Please print the material from the line containing "The height and width of the screenshot is (438, 778)." up to and including the line containing "Looking at the screenshot, I should (x=121, y=31).", word for word, leaving out the pictures.

--- Dataset rows ---

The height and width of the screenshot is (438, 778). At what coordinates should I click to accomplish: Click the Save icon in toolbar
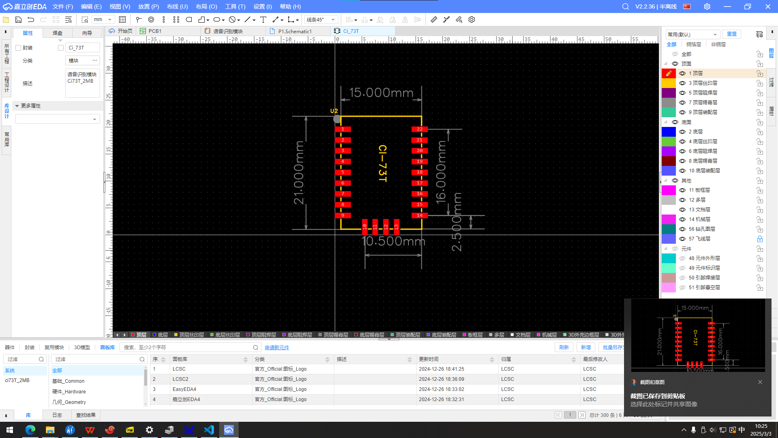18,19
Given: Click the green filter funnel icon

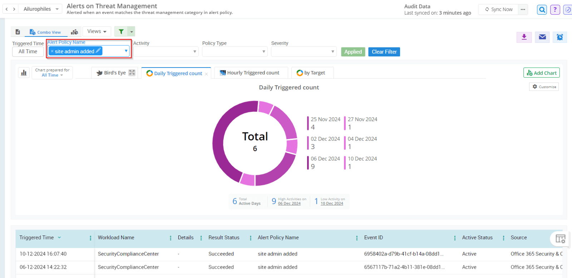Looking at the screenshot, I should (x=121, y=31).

---
--- Dataset rows ---

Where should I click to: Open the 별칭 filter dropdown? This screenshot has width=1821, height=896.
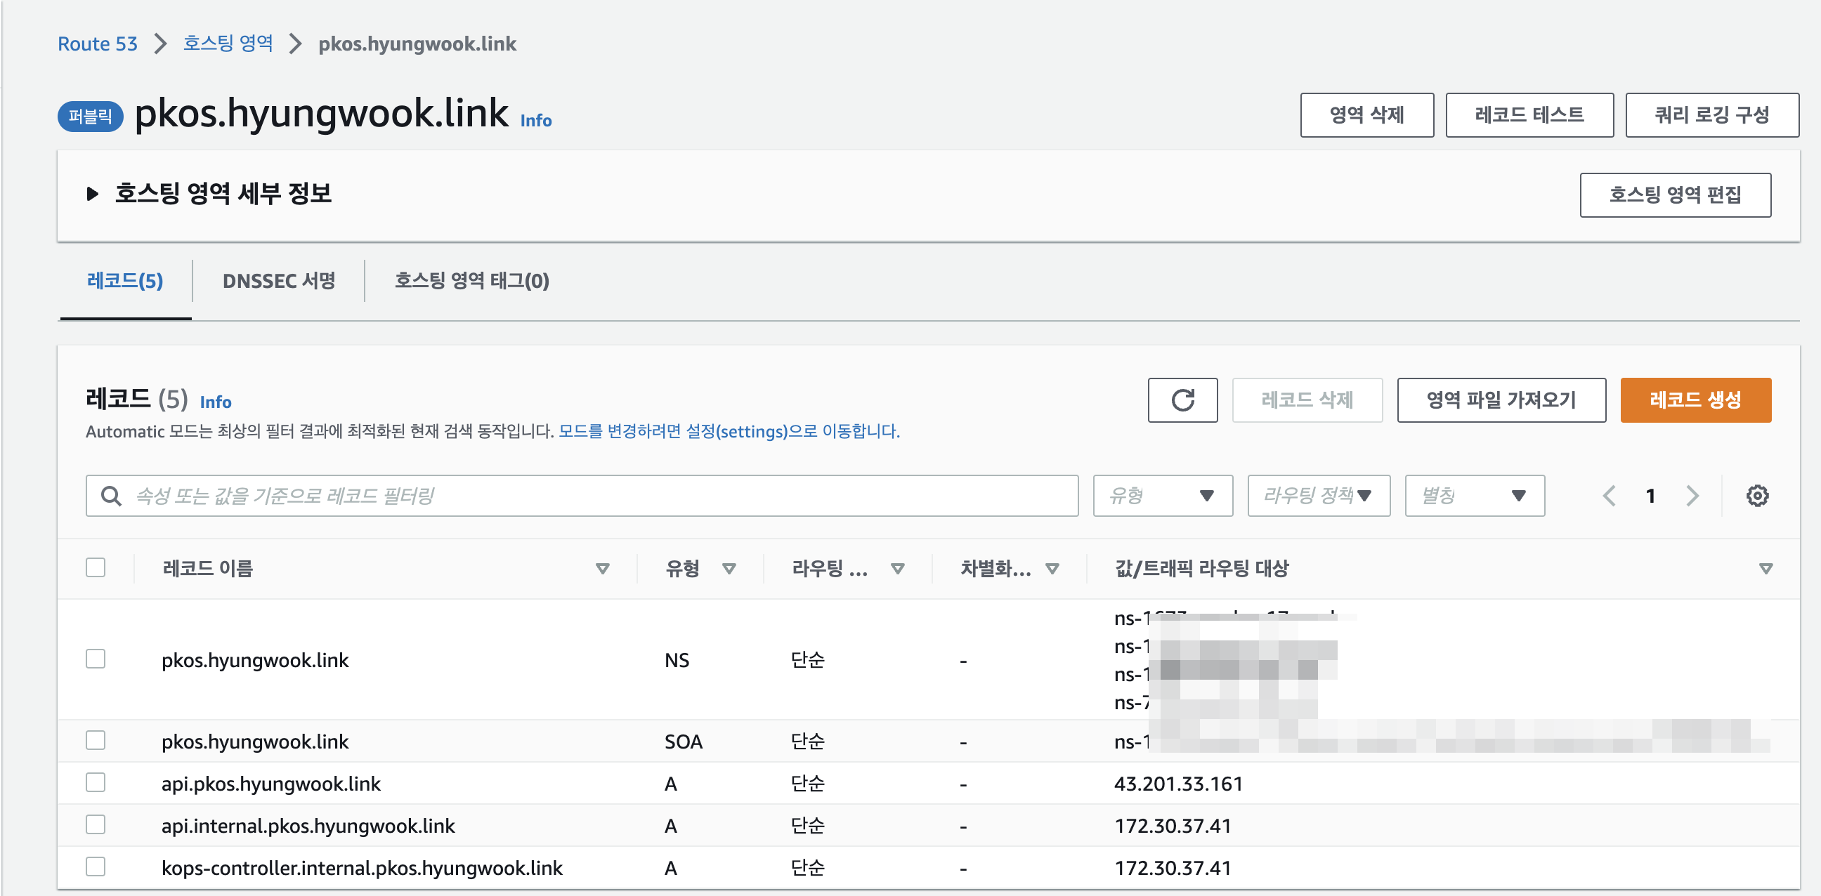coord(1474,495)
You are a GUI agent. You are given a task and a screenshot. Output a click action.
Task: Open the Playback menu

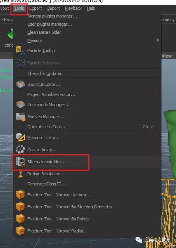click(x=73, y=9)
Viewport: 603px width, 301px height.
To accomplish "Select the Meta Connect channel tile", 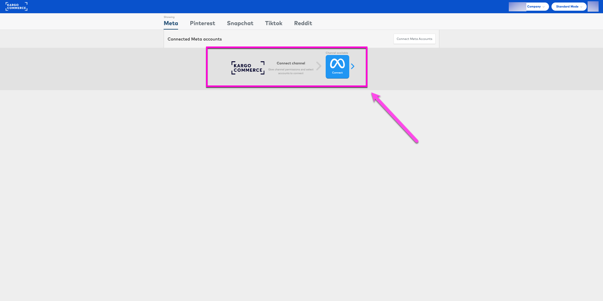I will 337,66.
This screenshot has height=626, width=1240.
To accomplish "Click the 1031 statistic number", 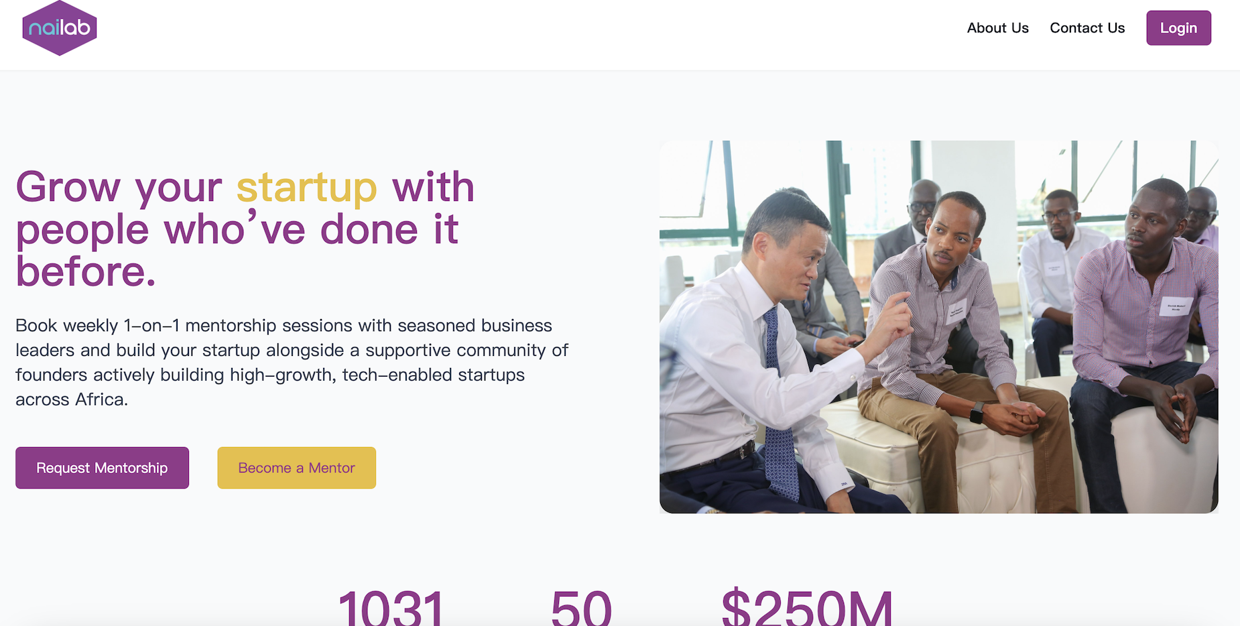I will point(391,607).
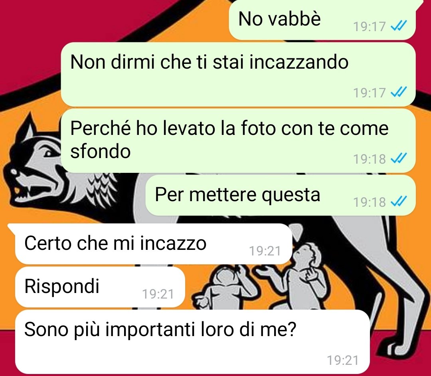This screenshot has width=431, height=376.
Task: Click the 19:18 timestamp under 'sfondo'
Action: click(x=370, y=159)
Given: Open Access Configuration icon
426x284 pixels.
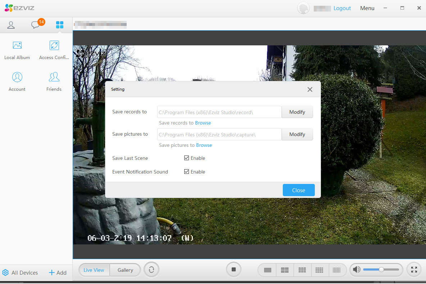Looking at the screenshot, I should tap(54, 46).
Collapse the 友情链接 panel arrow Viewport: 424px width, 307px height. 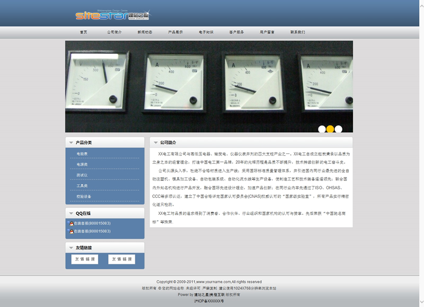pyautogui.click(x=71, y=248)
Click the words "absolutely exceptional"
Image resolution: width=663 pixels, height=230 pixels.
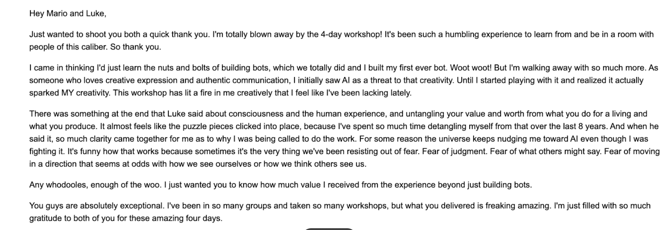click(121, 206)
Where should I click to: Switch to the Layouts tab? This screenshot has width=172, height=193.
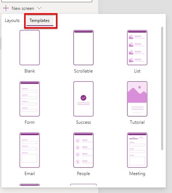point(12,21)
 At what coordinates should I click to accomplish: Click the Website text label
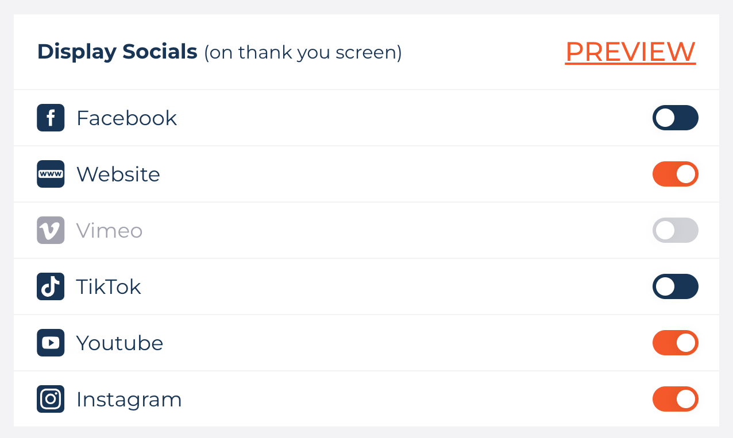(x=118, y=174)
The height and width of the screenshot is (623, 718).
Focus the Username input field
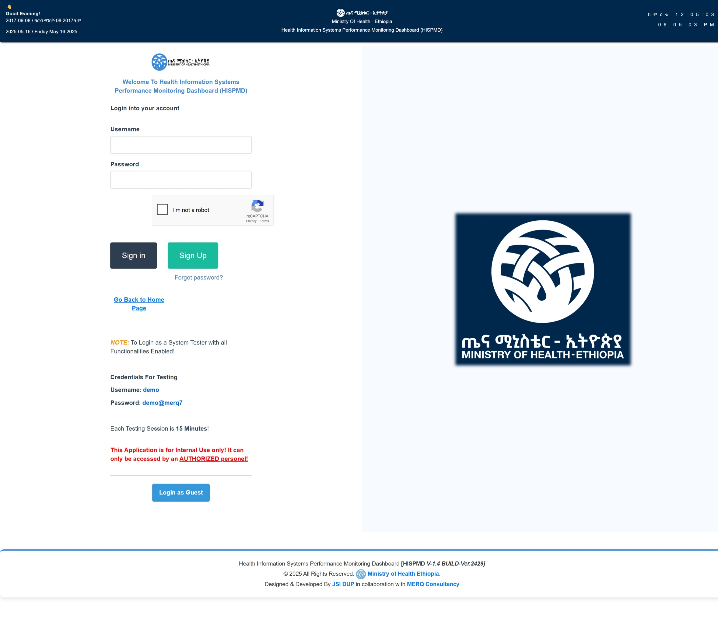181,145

---

Reply to the task:
The height and width of the screenshot is (438, 778). At what coordinates should I click to accomplish: Click the Save icon in toolbar
18,19
Given: Click the green filter funnel icon

Looking at the screenshot, I should (x=121, y=31).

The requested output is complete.